Police officers waiting along the border of Palo Alto High School’s campus have pulled over numerous student bikers since the start of the 2019-2020 school year, primarily for not wearing their helmets but also for failing to stop at stop signs.
“There is not a specific location that officers enforce traffic laws,” School Resource Officer Brad Young stated in an email. “Any officer can enforce traffic laws, so times and locations vary.”
The officers require pulled over students to give their personal information, in order to have them later receive a citation in the mail to attend a Juvenile Traffic Safety class at Palo Alto City Hall. To avoid a fine of $100 minimum, the student and their parent or guardian must both be present at the 2.5-hour class, which will cover bike safety.
As student bikers have been pulled over less by police in past years, many are confused by the increasing presence of police parked along their daily bike route to school.

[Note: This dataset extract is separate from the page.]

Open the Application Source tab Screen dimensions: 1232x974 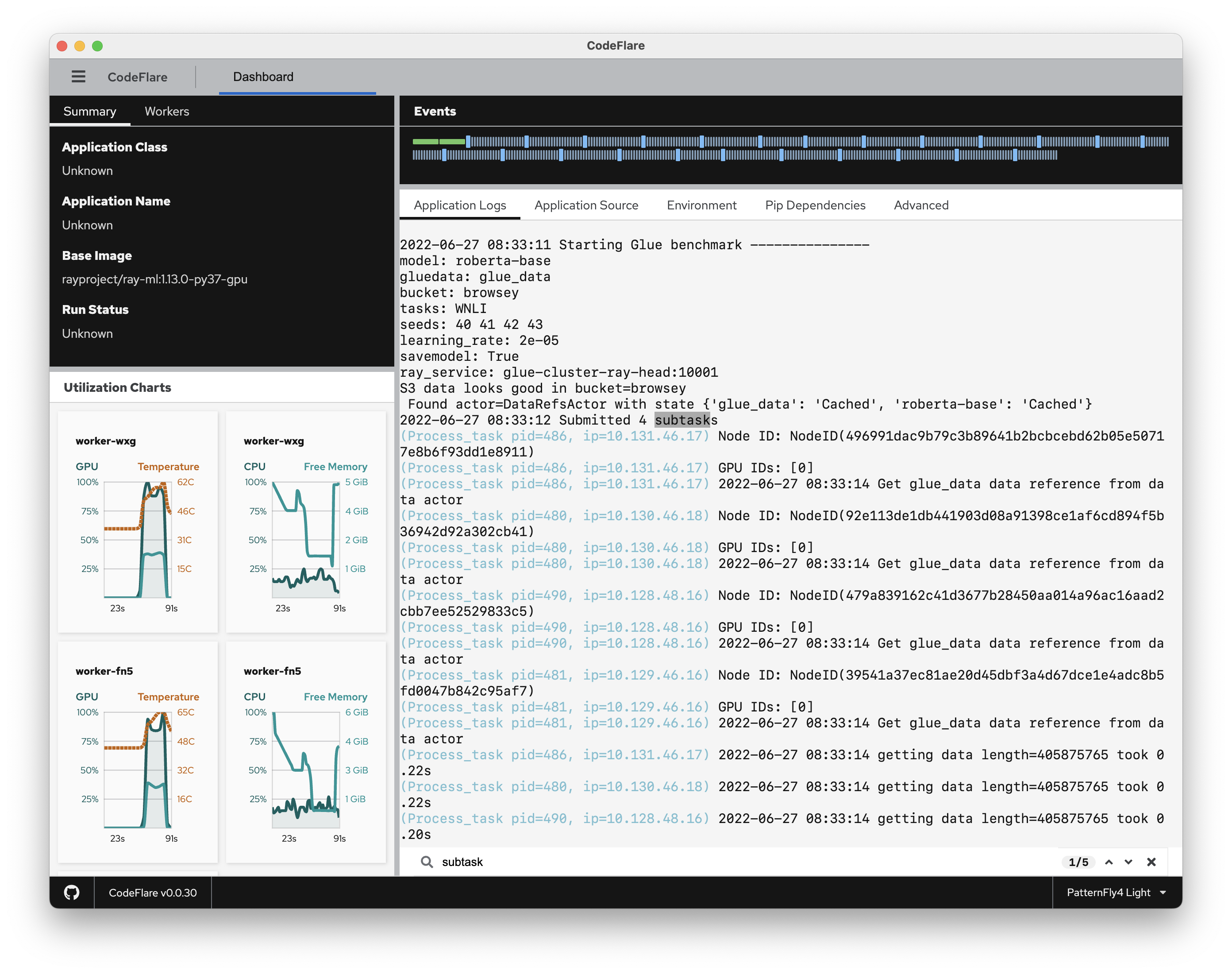[586, 205]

“We have a traffic team again, so that may be why it seems new,” Young stated.
Paly junior Miranda, whose name has been changed to protect her identity, was already late biking to school when she was pulled over on Churchill Avenue for not wearing her helmet, which she had physically outgrown since middle school.
“The police were there waiting … It took like 10 minutes because he was talking to some other kids, and he wrote me up the ticket. I was like half an hour late to school, which felt unfair to me,” Miranda said. “They should stop at a certain time, because then they’re just making so many kids late, but I understand that there’s a lesson to be learned there.”
As stated on the Paly website along with bike safety tips, the PAPD reinforces bike traffic laws around Paly.
“Traffic enforcement is a critical component of law enforcement. It will always be part of the job,” Young stated, adding that he hopes that this increased enforcement will emphasize to students the importance of traffic rules and bike safety.